Here's the rest of the story, as briefly as possible, according to Martens and verified by Mason:

"The area I was fishing got calmer than it had been all day the last two hours I was there," Martens said. "I didn't think it was going to be rough going back, but I still left myself plenty of time. After about 20 miles, I started running into 4-footers. I knew then it was going to be bad.

"I didn't expect that at all. But I was still OK on time. Then about a mile from the gas dock, just before you get to the river, the boat wakes were huge."

Martens had planned to gas up at a dock that was about 36 or 37 miles from the weigh-in site. As Lake Erie narrowed into the Detroit River, Martens took the middle between three big boats that were cruising by – two in one direction, one in the other – a 50-footer on one side, two 30- to 35-foot boats on the other. The wind and three big boats combined to create the perfect storm.

"You want to back off plane in that situation," Martens said. "I just caught a wave wrong. It was like a perfect drop-kick into the corner (of a football field). It wasn't that we hit it so hard, we just kind of twisted (upon landing)."

This is one part of Martens' story where Mason disagrees, slightly. He has been operating a video camera for JM Associates-produced TV shows – both in freshwater and saltwater – for over a decade. He's seen some stuff.

"That was the worst shot I've ever taken on a lake," Mason said. "I've probably taken worse in a flats boat in the Gulf."

Martens was dead in the water at that point. You can't operate a 250-horsepower outboard motor that is only halfway attached to a 21-foot bass boat.

"I tried to call Randy Howell, but I couldn't get him," Martens said. "I knew he was the only person that might have been close enough to help me."

At that point, calling anyone on-shore was out of the question. He knew his day was done. So he released the smallmouth bass in his livewells and went into damage control.

"It was such a bummer when I had to release those fish," Martens said. "I had 20 1/2 pounds, according to my scales."

Mason agreed with Martens' unofficial estimate.

If that estimate had been borne out by the official weigh-in scales, it would have been enough to surpass Chris Lane's winning four-day total of 82-4.

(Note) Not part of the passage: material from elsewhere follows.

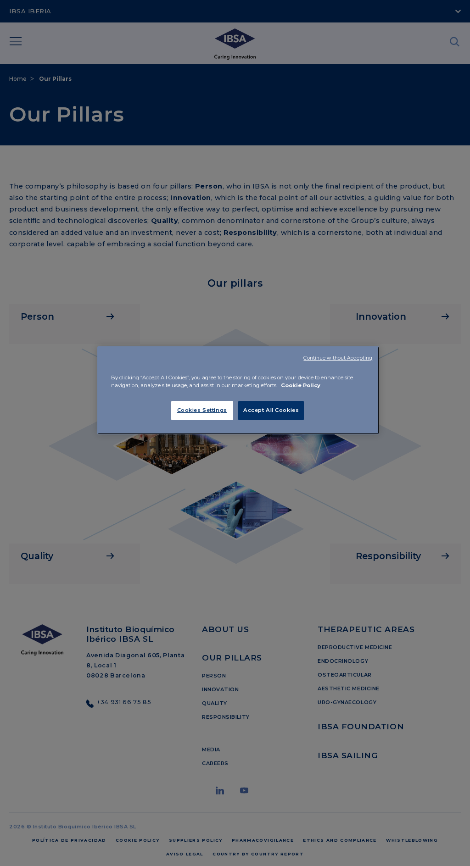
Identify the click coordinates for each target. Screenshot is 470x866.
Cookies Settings (202, 410)
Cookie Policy (300, 385)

Martens, however, did go home with something much bigger than any consolation prize – the AOY title he clinched Saturday. It couldn't be undone by anything that happened Sunday.

"Well, yeah," an inconsolable Martens finally agreed. "It was better than if this had happened Saturday."

Martens said Sunday morning that he'd had only 20 hours sleep since last Sunday, in his effort to win this tournament. That was his goal all week – win the tournament, let the AOY race take care of itself. He couldn't plan on Edwin Evers having a bad event for the first time all season. Evers' bad fortune Thursday and Friday and Martens hard work all week put the big prize in his pocket, the day before the perfect storm.

"I'm exhausted," Martens said, in closing a phone conversation Sunday night. "I'm done."